Il richiamo del mondo arabo prevalse nuovamente nel suo animo: nel 1981 si mise a disposizione del P. Generale, per la terra Santa. Per sei anni svolse il ministero sacerdotale con zelo, libertà e pacatezza nella Parrocchia di Haifa, dove c’era una grande scuola con alunni arabi grandi e piccini; con essi P. Primo si trovava nel suo elemento, riuscendo sovente ad avvicinare anche i genitori. Per un breve periodo (1987-1989) soggiornò al “Sacrificio” (El Muhraqa), un Conventino all’estremità più alta del Monte Carmelo, verso la pianura di Esdrelon, con P. Felice Quaggiotto, ch’egli stimava assai.

P,Primo, obbedendo ai Superiori, consumò gli ultimi cinque anni di vita con grande slancio e serenità, ancora nel quartiere “Shoubra” del Cairo, presso il Santuario di S. Teresina, cui “accorrono – pare inverosimile ma vero – non solo i cattolici di rito latino, ma anche moltissimi musulmani”. Egli badava ai giovani e agli ammalati; stava in confessionale o si portava all’ospedaletto dei poveri, sorto accanto al Santuario: in esso la gente arrivava  in file interminabili, esaltando la carità cristiasna.

La sua salute, pareva tenere abbastanza bene, nonostante non sembrasse molto resistente ai malanni fisici; egli per aveva coraggio da vendere. Alla fine del 1993, prima di partire per Roma alfine di sottoporsi a visite specialistiche e a cure, disse a P.Ermanno Mizzi, suo Superiore, che lo doveva accompagnare: “Allora per me facciamo solo il biglietto d’andata; non potrò più tornare ad essere sepolto in Egitto, come desideravo”.

Quanto valesse come uomo e come cristiano, lo mostrò chiaramente nel sopportare il dolore e nell’accogliere sorella morte con autentica  gioia.

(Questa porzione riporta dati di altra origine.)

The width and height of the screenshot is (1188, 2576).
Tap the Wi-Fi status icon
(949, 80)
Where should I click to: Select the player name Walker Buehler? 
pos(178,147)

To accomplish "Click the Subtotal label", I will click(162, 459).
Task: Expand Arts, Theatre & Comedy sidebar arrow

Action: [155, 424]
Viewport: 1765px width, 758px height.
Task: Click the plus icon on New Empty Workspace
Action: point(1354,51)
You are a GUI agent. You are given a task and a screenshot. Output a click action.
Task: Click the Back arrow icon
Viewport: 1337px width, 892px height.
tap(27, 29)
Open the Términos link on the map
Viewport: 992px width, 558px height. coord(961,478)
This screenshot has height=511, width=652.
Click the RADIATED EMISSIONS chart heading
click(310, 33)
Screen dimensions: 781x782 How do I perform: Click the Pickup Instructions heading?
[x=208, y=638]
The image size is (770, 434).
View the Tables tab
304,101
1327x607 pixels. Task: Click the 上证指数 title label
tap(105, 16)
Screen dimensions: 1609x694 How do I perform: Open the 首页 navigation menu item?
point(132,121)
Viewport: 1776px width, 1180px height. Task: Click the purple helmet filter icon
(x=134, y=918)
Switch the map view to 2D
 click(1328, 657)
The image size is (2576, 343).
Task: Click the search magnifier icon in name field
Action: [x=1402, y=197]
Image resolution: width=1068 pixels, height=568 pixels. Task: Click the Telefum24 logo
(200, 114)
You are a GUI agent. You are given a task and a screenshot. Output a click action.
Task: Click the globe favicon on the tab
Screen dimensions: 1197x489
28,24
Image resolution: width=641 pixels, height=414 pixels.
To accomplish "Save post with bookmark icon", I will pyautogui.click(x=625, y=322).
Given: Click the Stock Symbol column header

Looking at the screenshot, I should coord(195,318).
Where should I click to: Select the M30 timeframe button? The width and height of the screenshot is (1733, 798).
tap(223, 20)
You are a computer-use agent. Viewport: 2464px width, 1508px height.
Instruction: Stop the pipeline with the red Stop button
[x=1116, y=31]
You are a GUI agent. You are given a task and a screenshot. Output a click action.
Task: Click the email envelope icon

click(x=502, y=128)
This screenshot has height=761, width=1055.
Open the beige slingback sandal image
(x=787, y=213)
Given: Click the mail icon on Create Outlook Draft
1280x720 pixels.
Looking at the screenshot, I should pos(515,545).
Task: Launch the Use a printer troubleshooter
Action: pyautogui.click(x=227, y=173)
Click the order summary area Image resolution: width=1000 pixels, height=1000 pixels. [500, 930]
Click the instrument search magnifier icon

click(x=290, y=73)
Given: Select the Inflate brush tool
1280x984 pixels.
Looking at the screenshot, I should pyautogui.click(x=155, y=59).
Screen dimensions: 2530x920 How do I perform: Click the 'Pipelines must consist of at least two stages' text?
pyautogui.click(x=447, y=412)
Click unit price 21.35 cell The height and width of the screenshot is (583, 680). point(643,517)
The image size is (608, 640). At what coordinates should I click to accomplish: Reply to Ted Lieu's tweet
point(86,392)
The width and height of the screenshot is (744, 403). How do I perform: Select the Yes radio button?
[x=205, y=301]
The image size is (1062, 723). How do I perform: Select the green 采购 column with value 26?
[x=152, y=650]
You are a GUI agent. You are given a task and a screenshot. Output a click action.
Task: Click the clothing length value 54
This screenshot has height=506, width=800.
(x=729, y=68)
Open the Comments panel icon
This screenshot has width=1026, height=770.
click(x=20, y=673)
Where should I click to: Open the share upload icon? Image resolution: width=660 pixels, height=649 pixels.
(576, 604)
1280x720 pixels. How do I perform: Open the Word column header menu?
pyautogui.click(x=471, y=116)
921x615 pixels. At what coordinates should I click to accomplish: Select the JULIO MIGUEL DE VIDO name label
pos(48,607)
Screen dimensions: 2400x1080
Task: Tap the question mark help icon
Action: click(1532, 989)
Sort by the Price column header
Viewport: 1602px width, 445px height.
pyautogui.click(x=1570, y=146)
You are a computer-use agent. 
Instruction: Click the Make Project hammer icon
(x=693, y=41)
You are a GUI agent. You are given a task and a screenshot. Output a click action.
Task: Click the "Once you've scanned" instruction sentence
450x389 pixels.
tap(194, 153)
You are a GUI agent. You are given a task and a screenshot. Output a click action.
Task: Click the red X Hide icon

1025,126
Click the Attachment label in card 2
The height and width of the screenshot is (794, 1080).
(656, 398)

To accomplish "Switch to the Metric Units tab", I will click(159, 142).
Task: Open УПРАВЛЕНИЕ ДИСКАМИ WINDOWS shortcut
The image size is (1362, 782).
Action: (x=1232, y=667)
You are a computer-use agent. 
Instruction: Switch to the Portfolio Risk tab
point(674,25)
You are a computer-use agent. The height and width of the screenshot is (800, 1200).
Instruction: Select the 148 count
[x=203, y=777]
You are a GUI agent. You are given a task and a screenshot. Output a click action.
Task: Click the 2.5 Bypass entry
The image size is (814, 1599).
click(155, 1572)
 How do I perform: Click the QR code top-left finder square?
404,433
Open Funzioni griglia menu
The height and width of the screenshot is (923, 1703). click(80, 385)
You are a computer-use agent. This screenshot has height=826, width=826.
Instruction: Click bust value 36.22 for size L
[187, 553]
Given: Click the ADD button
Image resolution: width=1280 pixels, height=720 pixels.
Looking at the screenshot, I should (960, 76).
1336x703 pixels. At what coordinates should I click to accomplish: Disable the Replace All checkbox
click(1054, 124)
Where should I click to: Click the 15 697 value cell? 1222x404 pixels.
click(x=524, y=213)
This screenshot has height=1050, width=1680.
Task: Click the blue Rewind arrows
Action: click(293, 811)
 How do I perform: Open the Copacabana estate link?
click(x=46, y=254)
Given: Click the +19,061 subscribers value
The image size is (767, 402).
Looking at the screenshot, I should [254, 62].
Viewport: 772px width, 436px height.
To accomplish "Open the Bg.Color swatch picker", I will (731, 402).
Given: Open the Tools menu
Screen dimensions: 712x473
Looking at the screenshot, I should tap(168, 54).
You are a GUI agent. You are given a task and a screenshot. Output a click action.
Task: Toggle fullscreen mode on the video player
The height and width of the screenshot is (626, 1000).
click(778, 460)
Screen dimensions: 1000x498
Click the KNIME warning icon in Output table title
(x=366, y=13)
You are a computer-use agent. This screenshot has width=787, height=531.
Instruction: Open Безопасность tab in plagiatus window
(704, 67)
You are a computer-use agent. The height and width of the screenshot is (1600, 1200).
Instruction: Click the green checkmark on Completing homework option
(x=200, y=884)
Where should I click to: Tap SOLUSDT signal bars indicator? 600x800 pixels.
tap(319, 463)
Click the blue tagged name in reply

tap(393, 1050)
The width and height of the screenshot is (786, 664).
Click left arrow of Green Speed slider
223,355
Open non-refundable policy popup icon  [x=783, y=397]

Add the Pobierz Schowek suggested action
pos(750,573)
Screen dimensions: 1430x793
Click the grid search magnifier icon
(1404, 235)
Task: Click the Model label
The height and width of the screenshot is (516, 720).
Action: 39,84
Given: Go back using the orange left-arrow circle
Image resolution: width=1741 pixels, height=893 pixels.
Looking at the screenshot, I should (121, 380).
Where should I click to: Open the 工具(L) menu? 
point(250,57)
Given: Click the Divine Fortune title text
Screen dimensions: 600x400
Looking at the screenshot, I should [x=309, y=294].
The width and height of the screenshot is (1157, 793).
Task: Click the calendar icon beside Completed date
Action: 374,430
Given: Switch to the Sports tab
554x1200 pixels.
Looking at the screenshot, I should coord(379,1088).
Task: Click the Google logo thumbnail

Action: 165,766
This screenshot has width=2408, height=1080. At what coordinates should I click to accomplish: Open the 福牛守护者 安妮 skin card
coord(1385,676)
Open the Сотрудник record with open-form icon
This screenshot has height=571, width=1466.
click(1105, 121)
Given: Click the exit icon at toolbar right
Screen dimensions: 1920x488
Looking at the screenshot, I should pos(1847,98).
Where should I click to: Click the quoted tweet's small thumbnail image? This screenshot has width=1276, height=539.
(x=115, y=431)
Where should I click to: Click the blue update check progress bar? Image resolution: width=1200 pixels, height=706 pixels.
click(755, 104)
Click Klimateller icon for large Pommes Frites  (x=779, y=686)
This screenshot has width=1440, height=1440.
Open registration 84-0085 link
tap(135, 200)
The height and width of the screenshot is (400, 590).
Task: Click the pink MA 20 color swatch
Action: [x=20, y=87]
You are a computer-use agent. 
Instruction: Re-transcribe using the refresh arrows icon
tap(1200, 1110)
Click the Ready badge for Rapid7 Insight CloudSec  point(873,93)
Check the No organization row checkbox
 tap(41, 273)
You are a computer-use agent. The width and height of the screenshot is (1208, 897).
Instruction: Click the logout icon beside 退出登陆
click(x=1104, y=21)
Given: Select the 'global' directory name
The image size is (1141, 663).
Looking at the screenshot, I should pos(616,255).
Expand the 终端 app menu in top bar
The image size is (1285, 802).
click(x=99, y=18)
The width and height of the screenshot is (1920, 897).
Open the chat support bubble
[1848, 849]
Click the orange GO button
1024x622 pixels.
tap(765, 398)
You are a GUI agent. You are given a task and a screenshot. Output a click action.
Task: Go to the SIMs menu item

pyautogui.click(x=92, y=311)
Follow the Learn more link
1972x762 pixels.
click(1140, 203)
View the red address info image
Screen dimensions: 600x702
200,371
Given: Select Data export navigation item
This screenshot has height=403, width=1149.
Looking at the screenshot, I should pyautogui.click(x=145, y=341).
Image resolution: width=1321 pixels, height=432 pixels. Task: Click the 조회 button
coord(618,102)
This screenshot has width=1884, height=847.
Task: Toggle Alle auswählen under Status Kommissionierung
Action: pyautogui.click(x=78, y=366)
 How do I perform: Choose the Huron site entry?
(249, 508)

Un Confratello (p. Andrea Panont) lo volle fraternamente avvisare, in un discorso di fede, che la malattia era una di quelle che non perdonano e che quindi Dio lo chiamava. P. Primo gli rispose con fede travolgente: “E’ la più bella notizia che mi potevi dare. Gaudium Magnum! Gaudiam Magnum! Una notizia così me la meritavo: poter conoscere che stò per morire. Dio faccia presto! Però non vorrei peccare di egoismo. Tu che mi hai detto questa verità, tu sei davvero un amico. Dilla anche agli altri e facciano festa! Come aspettate a darmi l’Olio degli Infermi? Ma venite in molti per far festa insieme”.

P.Primo ebbe una caratteristica mentalità che “fu la molla della sua intera vita. Era una mentalità infantile, cioè di uno che nutre affetti semplici, attitudine alla meraviglia, attaccamento a quel che di solito viene trascurato perché ci si è fatto il callo. Possedeva uno spirito di fanciullo, come chiede il Vangelo. La sua fede era esattamente un aderire con stupore e tenerezza alle verità della Rivelazione; - Le verità che mi insegnava mia mamma – amava sottolineare, mostrando senza inutili pudori un attaccamento devoto a sua madre,  un’autentica  santa”.

P. Primo lasciò la terra il 18 febbraio 1994

Fonti:

-         Il Carmelo e le sue Missioni, n° 3 marzo 1994- p. 24s.

-         VCI, 1994, n°2 p.159s.

-         Testimonianza orale di P. Andrea Panont. 1997

-         Archivio Prov. , Scalzi Verona, due raccoglitori con documenti vari.